* **PROBLEMS AND TASKS**:
• 1. According to the Ultomiris passage, how many adults with gMG is the Phase 3 study evaluating?
• 2. Extend the Ultomiris passage with new text that picks up after its final sentence.

* **EXTRACT TO READ**:
* * * * * * *
The medication is currently approved in the U.S., Europe, and other regions for the treatment of atypical hemolytic uremic syndrome (aHUS) and paroxysmal nocturnal hemoglobinuria (PNH), two rare diseases in which the overactivation of the complement system results in the excessive destruction of red blood cells.

“These Phase 3 Ultomiris results reinforce the critical role complement inhibition plays in treating gMG,” said James F. Howard, MD, the trial’s primary investigator. “I am encouraged by the opportunity this could provide for more patients to be treated early with a mechanism of action designed to preserve neuromuscular function.”

The Phase 3 study (NCT03920293) is evaluating the safety and efficacy of Ultomiris in 175 adults with gMG who had not previously been treated with complement system inhibitors.

Following enrollment, patients were randomly assigned to receive Ultomiris or a placebo for 26 weeks (approximately six months). After that, participants had the option to enroll in an open-label extension study, which is ongoing, to continue receiving Ultomiris for up to two years.
* * * * * * *
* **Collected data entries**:
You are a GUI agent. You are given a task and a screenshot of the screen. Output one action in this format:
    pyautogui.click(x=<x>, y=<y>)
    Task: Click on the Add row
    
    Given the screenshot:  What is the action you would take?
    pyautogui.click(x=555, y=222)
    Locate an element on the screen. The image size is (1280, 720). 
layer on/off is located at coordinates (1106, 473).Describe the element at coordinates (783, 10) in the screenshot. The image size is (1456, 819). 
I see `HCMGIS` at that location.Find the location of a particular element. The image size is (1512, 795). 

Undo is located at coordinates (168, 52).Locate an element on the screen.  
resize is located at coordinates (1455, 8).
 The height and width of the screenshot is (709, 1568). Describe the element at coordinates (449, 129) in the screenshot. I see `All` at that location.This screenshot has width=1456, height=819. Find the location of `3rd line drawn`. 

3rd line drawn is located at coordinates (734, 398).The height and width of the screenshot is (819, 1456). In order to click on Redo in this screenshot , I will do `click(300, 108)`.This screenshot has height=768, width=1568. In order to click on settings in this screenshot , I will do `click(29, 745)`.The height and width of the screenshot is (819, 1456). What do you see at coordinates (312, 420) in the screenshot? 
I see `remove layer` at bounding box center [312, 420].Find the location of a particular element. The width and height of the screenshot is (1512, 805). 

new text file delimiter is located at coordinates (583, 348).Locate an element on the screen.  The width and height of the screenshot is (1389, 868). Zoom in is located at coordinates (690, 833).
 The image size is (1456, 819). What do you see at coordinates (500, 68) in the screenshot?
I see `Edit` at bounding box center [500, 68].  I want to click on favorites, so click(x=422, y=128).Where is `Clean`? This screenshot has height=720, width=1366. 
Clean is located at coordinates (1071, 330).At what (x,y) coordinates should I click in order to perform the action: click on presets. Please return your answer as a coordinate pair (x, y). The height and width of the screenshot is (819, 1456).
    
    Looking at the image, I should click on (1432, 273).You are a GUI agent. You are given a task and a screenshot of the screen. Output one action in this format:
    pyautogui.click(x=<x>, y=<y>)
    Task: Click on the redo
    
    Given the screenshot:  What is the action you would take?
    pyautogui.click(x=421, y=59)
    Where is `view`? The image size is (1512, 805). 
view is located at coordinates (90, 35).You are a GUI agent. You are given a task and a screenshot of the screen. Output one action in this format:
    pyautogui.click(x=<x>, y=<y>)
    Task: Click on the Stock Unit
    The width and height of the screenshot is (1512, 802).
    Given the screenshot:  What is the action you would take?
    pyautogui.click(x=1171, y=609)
* * * * * * *
* **ANSWERS TO THE EXERCISES**:
• 1. 175 adults

• 2.
The study’s main goal was to measure changes in the MG Activities of Daily Living (MG-ADL), a validated patient-reported measure of MG severity, from the study’s start to week 26.

Secondary goals included assessing changes in the Quantitative MG (QMG), a clinician-administered assessment of disease severity, and in the Revised 15 Component MG Quality of Life, a quality of life measure. The proportion of patients experiencing an improvement (decline) of at least three points in the MG-ADL score and of at least five points in the QMG score was also evaluated at week 26.

The study met its primary goal, with patients treated with Ultomiris experiencing a statistically significant improvement in MG-ADL scores compared with those given a placebo from the study’s start to week 26. Statistically significant improvements in QMG scores were also seen in Ultomiris-treated patients over the same period.

Improvements in MG-ADL and QMG scores were observed as early as week 1 and sustained to week 26.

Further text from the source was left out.